Of the 15 known strains of avian flu, health officials say, the H5N1 form is especially worrisome for its ability to mutate quickly and to pick up genes from other flu strains. And as the latest outbreak shows, the virus certainly can harm humans.

In addition to Vietnam, the H5N1 strain has been identified in poultry and other birds, including a peregrine falcon, in Cambodia, China, Hong Kong, Indonesia, Japan, Laos, South Korea and Thailand, according to the U.S. Centers for Disease Control and Prevention.

Discovery of the infection has prompted governments to order the mass slaughter of sick birds and birds exposed to the virus to stop further human infection and prevent a pandemic. During a 1997 bird flu outbreak in Hong Kong, for example, officials ordered the culling of the region's entire poultry population of some 1.5 million birds in three days, a step the WHO credits with possibly averting a pandemic.

Farrar says Asian governments have acted appropriately in the face of the outbreak.

"It is obviously very difficult but there has been very active culling of poultry and birds and widespread dissemination of the information in all the media and I think now the situation is reasonably well-controlled," Farrar says. "The crucial issue is to maintain the current containment and not relax too soon and allow the infection in chickens to become endemic and established."

Several strains of avian flu have also cropped up in the United States, including Delaware, New Jersey, Pennsylvania and Texas.

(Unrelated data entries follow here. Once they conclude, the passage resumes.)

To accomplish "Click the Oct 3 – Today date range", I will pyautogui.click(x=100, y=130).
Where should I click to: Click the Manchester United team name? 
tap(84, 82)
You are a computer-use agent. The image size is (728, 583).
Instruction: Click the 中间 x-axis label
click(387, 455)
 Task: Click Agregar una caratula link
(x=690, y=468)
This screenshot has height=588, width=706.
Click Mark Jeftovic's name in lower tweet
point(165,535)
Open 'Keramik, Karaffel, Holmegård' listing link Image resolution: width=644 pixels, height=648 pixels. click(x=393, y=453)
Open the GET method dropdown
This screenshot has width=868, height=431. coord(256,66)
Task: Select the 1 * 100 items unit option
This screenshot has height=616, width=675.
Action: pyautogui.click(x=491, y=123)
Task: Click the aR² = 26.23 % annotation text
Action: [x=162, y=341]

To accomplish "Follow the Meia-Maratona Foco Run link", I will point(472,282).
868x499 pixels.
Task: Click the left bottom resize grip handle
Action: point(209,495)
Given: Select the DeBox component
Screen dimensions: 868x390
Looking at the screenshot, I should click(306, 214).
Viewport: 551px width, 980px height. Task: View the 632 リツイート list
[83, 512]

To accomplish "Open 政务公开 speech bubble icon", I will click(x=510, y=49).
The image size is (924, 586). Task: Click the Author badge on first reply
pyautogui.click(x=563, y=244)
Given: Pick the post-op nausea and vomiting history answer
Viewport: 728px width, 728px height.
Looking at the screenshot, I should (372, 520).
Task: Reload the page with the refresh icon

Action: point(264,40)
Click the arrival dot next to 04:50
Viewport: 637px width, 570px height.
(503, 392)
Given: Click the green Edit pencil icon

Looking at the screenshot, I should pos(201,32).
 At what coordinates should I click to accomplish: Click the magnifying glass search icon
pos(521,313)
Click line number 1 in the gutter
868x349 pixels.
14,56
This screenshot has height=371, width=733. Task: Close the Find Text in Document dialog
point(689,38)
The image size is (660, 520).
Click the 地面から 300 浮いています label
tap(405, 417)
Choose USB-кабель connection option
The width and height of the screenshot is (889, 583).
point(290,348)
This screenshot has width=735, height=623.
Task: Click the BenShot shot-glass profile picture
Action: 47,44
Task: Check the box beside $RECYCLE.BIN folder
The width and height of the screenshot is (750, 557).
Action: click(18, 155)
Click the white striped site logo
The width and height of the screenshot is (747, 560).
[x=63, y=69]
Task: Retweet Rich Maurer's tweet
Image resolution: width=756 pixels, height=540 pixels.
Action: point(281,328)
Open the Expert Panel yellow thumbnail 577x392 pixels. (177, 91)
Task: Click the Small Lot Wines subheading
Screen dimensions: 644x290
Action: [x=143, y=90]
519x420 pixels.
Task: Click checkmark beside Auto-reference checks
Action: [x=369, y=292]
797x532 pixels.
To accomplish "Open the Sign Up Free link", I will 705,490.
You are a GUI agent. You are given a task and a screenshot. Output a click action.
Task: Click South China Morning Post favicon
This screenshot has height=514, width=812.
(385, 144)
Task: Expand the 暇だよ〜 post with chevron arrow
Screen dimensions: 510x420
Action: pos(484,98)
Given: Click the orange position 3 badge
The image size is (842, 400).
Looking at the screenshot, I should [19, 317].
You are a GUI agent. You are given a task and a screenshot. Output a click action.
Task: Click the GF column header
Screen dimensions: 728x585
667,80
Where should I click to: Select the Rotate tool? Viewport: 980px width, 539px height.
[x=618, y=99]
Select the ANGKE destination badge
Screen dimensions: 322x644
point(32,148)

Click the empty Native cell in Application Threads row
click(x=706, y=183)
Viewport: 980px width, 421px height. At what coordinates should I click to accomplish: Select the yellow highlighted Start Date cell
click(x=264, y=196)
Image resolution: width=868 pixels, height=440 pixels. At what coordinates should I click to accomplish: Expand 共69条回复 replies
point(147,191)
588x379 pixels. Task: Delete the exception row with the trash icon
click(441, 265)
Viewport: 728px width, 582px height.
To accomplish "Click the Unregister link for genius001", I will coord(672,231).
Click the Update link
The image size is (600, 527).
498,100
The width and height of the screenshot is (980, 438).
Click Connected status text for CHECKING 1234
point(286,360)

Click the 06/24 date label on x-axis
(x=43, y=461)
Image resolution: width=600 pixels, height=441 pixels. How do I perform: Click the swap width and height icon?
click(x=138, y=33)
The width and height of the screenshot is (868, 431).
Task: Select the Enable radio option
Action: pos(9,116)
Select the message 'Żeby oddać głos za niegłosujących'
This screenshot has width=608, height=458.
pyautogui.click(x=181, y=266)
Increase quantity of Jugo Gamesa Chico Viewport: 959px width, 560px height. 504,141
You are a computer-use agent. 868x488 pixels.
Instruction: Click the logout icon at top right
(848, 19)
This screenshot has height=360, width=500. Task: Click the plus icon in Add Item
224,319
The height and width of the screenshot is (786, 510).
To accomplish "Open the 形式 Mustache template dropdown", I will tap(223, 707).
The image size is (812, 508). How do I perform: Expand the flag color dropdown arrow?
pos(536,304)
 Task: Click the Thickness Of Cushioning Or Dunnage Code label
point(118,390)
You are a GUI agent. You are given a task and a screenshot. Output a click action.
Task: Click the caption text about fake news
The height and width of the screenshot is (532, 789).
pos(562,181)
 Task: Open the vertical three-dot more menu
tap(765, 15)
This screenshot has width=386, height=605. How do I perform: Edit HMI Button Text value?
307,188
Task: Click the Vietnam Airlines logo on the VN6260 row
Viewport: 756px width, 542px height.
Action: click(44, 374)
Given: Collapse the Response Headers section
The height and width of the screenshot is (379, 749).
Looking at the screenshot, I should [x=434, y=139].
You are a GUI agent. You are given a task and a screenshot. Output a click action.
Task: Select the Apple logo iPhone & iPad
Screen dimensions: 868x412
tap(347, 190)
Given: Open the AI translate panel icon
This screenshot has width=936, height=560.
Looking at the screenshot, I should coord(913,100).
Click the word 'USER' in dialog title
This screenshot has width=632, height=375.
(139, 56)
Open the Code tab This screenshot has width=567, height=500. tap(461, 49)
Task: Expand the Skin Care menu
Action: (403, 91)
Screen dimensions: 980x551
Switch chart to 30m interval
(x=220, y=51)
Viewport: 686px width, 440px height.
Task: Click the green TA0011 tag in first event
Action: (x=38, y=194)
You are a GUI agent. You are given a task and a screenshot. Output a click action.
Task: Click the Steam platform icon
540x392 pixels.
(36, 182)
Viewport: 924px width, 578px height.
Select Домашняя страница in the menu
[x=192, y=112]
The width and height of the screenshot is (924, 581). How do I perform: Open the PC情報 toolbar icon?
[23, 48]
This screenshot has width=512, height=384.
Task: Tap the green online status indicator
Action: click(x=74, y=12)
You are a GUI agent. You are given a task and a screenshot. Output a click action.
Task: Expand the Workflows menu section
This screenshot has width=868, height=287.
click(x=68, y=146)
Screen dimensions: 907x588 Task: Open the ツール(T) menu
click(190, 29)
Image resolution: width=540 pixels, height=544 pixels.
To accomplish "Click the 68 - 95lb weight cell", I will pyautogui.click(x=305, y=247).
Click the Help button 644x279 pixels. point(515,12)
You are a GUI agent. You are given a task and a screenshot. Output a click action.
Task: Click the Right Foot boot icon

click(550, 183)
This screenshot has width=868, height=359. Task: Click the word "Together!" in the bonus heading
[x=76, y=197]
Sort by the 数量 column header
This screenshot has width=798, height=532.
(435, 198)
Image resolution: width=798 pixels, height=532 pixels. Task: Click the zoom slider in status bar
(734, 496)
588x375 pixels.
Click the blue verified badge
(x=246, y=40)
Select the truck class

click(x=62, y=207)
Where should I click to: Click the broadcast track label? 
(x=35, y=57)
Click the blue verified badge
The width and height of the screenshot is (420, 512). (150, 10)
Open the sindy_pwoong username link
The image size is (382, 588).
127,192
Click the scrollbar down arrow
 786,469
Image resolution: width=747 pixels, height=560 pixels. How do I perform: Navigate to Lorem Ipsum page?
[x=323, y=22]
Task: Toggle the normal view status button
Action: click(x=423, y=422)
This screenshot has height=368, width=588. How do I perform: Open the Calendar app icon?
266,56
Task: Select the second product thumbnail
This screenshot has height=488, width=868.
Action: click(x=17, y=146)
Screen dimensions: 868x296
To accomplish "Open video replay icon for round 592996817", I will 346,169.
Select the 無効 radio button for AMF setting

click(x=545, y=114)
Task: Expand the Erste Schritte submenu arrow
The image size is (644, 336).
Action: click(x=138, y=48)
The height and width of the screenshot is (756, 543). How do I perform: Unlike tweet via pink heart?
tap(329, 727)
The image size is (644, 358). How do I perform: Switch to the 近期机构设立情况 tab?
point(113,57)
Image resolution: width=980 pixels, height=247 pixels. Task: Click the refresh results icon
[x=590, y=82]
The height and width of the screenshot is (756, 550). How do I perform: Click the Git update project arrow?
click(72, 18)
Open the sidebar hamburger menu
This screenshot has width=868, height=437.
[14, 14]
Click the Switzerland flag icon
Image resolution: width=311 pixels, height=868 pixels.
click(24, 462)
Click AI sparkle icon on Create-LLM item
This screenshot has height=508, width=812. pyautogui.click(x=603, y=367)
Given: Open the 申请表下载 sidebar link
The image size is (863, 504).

These strains aren't the same as the H5N1 organism blamed for the human deaths in Asia. The H5N1 strain was responsible for the 1997 Hong Kong outbreak. Human-to-human transmission was not observed in that episode, in which 18 people fell ill and six died.

But bird flu viruses have made the jump to people and then managed to spread among their human hosts. The savage 1918 flu pandemic, which claimed between 40 million and 50 million lives, is one example.

Dr. Mark S. Klempner, a Boston University microbiologist and co-author of a commentary on the new study, says he doesn't believe the current outbreak is headed for pandemic status. But the study justifiably raises the prospect with the medical and public health communities. And it signals doctors to be alert to suspicious infections -- not just bird flu but SARS, monkey pox and other emerging diseases, he says.

"People in the medical community are very aware that when they see a respiratory illness they need to be aware of the epidemiology," Klempner says.

Scientists don't know how a bird flu strain could acquire the genetic wherewithal to pass from person to person. To do so, the organism would probably require an intermediary species, such as pigs, that's prone to both human and bird influenza.

"The thinking is that a bird flu virus can infect a non-human host, and a human flu virus can infect the same host, they can mix, and what comes out of there can bind to human cells. We believe that that happens, but the myth is that it's pinned on a pig," Klempner says.